After therapy, the patient can be referred in the case of non-responsiveness to medication and in the event where they develop severe tinea Pedis complications. Possible complications of tinea Pedis include cellulitis, Id reaction, majocchis granuloma, asthma, and atopic diseases. Cellulitis develops because the lesions form an entry point for bacteria. In most patients, gram-negative bacteria such as Pseudomonas, and Proteus are responsible for the cellulitis. An Id reaction is an immunological reaction. The infection may activate circulating antibodies and T lymphocytes causing generalized inflammatory responses. Patients may develop papules or pustules at secondary sites such as the fingers. In majocchis granuloma, the dermatophytes invade hair follicles causing granulomatous inflammation. Tinea Pedis infection may induce a T helper two response causing atopy. It may, therefore, complicate allergies and asthma and also cause refractory atopic disease. Superficial fungal infections can also trigger atopic dermatitis.
References
Ilkit, M., & Durdu, M. (2015). Tinea pedis: the etiology and global epidemiology of a common fungal infection. Critical reviews in microbiology, 41(3), 374-388.

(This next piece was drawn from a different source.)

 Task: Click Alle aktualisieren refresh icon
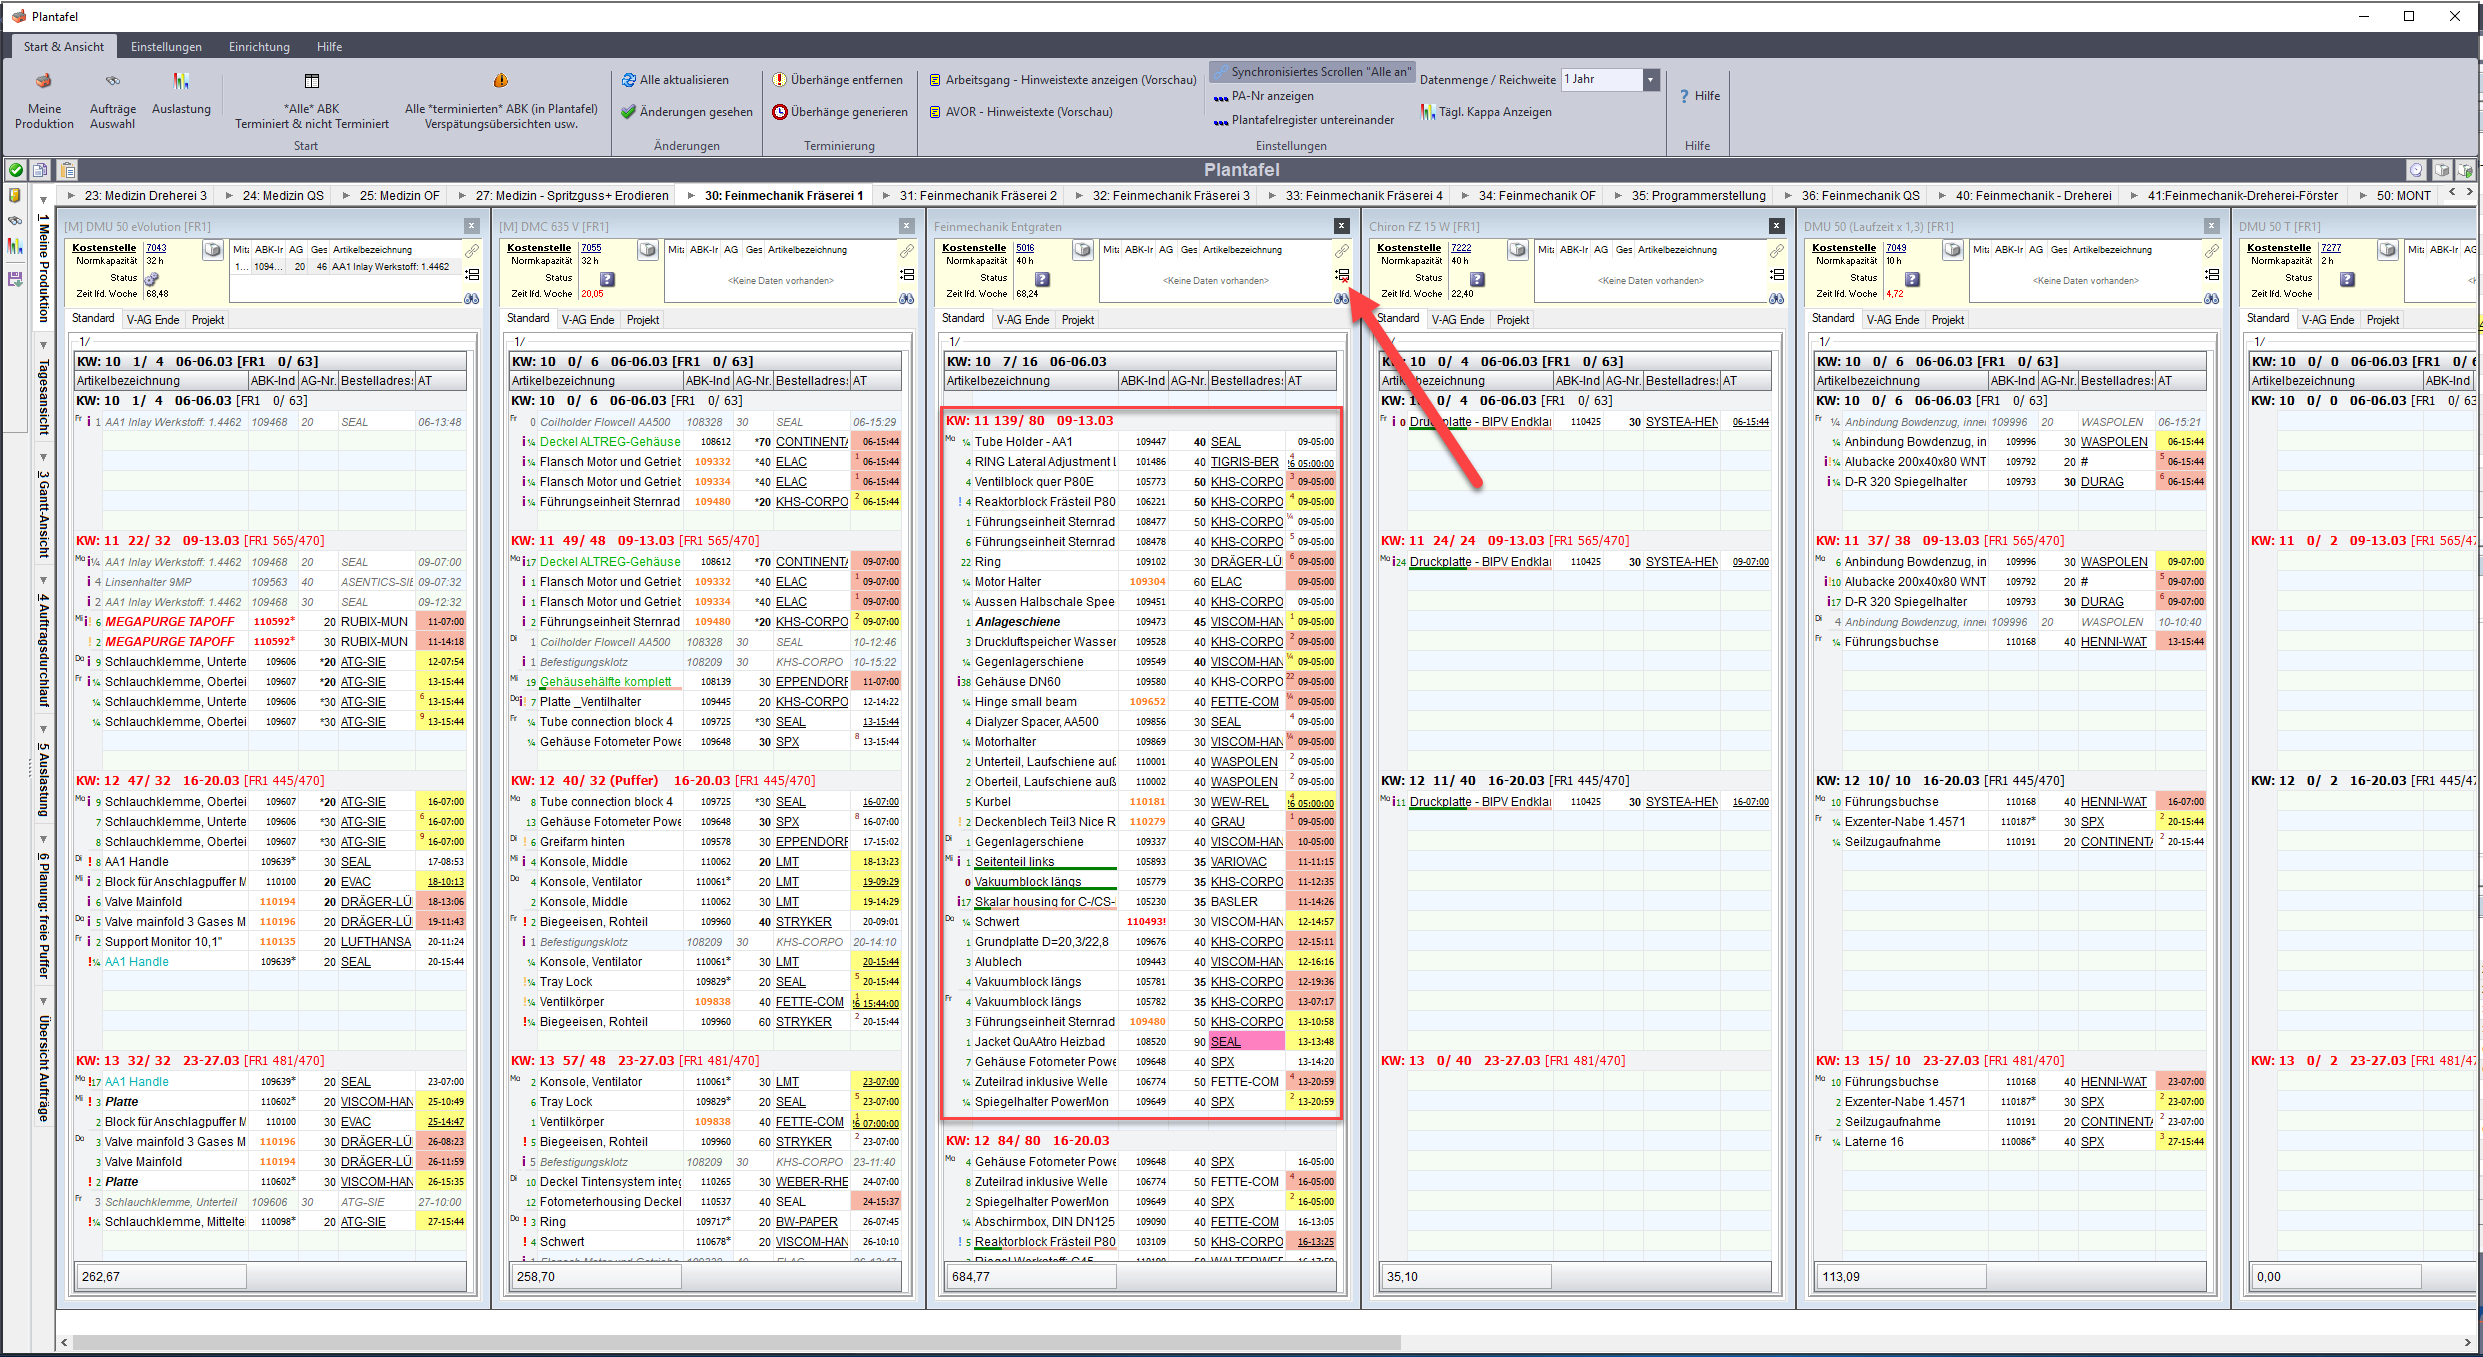tap(629, 80)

Polat, A. K., Belli, A. A., Alatas, E. T., & Dogan, G. (2017). Comparison of Efficacy and Safety of Topical 1% Butenafine and Topical 1% Ciclopirox Olamine in the Treatment of Tinea Pedis and Evaluation of the Effects on the Quality of Life of These Treatmens: A Randomized Single-Blind Trial. Turk Dermatoloji Dergisi, 11(4), 174.
Sahoo, A. K., & Mahajan, R. (2016). Management of tinea corporis, tinea cruris, and tinea pedis: A comprehensive review. Indian dermatology online journal, 7(2), 77.
Tsunemi, Y., Takehara, K., Miura, Y., Nakagami, G., Sanada, H., & Kawashima, M. (2015). Diagnosis of tinea pedis by the D ermatophyte T est S trip. British Journal of Dermatology, 173(5), 1323-1324.